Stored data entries
━━━━━━━━━━━━━━━━

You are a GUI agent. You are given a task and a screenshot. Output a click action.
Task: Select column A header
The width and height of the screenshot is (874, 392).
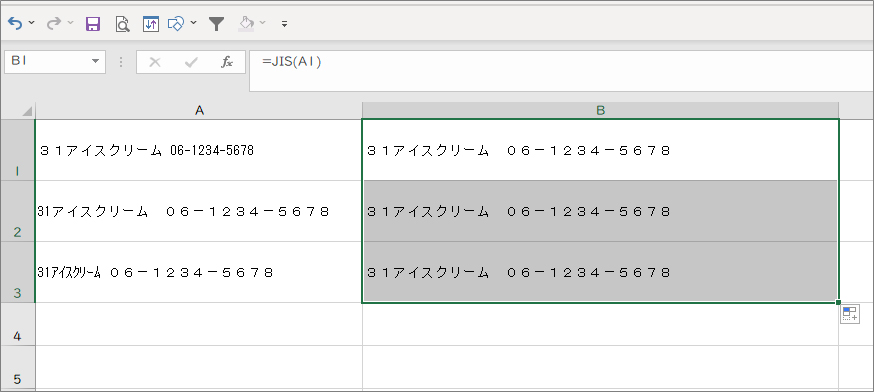click(x=199, y=110)
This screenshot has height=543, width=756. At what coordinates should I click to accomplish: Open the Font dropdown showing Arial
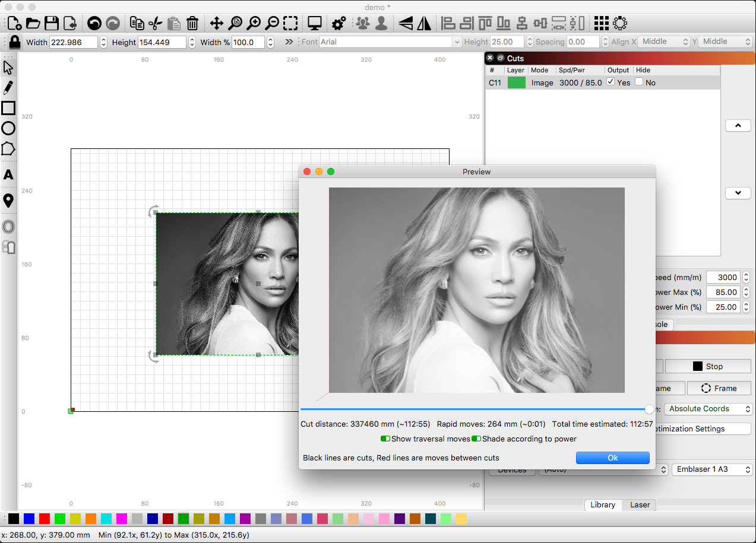tap(390, 42)
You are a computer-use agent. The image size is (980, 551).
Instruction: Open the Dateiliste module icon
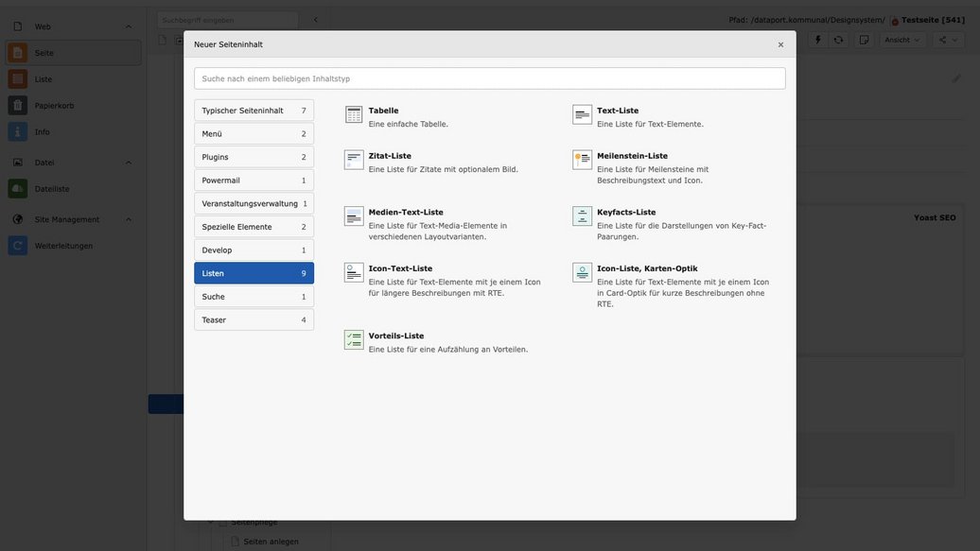[18, 189]
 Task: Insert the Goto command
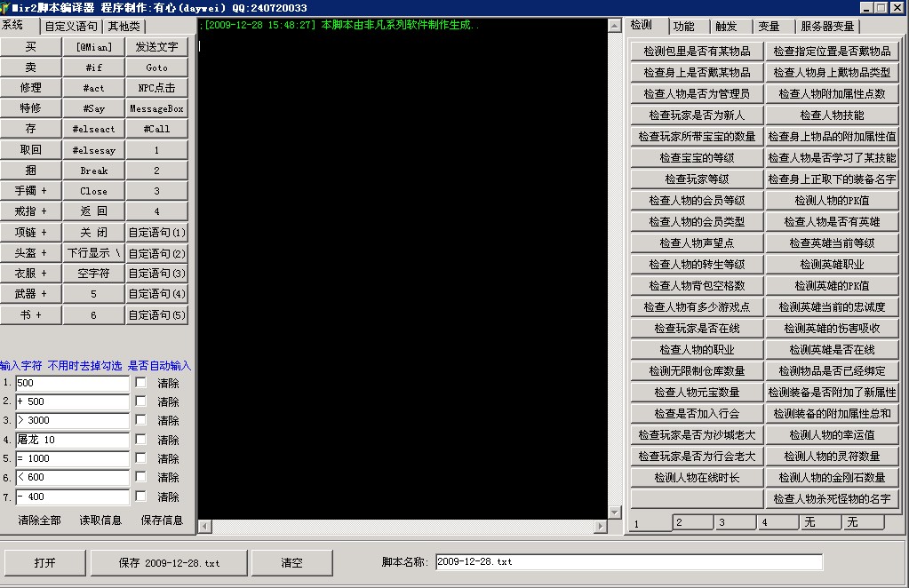[x=155, y=68]
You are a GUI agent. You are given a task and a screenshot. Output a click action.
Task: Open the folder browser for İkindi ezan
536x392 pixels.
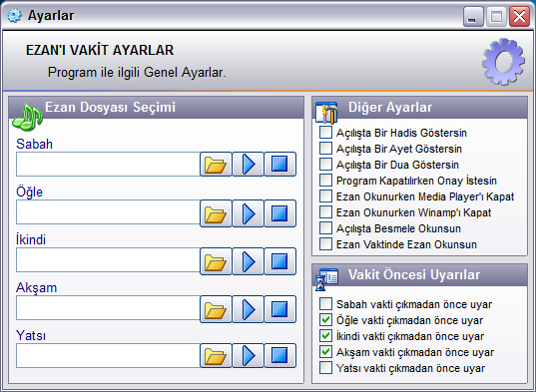216,261
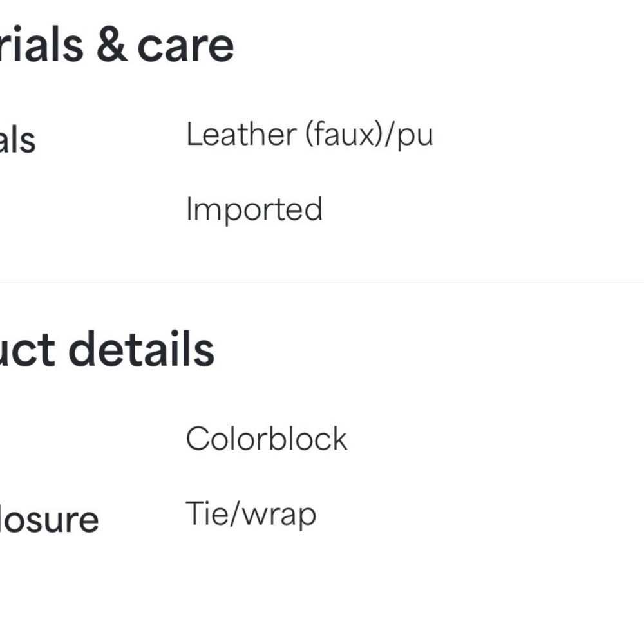Click the horizontal divider between sections
The height and width of the screenshot is (644, 644).
[x=322, y=283]
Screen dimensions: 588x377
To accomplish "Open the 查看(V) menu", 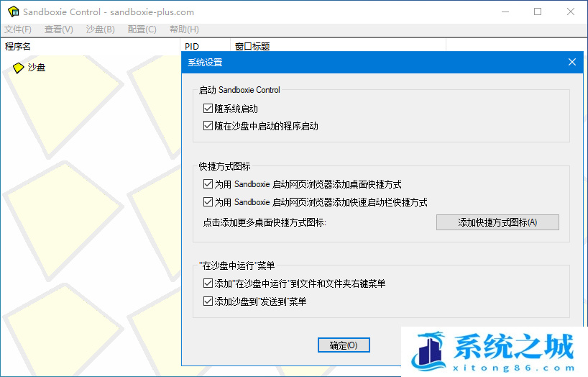I will (59, 29).
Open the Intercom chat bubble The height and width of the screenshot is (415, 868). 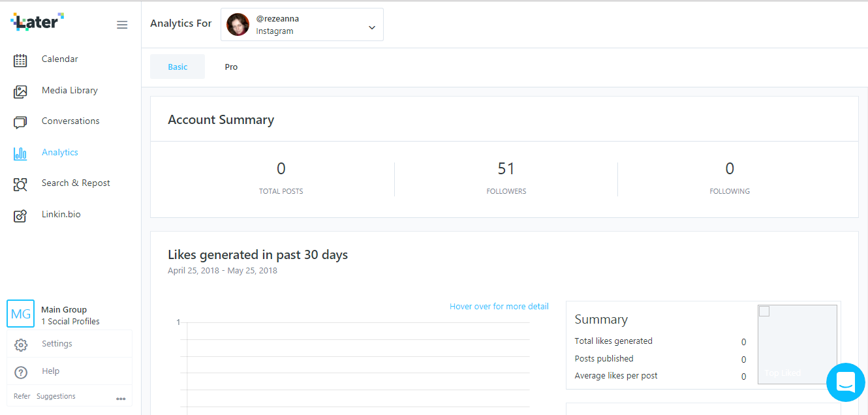(x=845, y=382)
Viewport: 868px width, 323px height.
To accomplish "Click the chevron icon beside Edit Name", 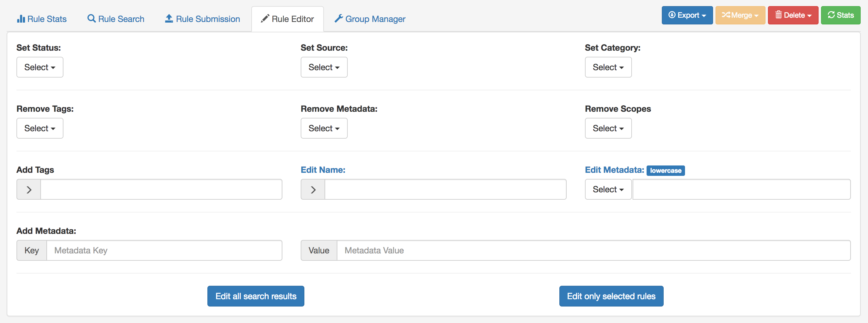I will (x=313, y=189).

━━━━━━━━━━━━━━━━

Copy only the part of the records that runs from the first line to the line with "You are a computer-use", ends included, leaving pictures out.

**SOLUTION TO THE EXERCISE:**
You are a GUI agent. You are given a task and a screenshot. Output a click action.
Task: Select column A header
The width and height of the screenshot is (874, 392).
click(x=199, y=110)
This screenshot has height=543, width=756. At what coordinates should I click to accomplish: Open the Font dropdown showing Arial
tap(390, 42)
You are a computer-use agent. The image size is (980, 551).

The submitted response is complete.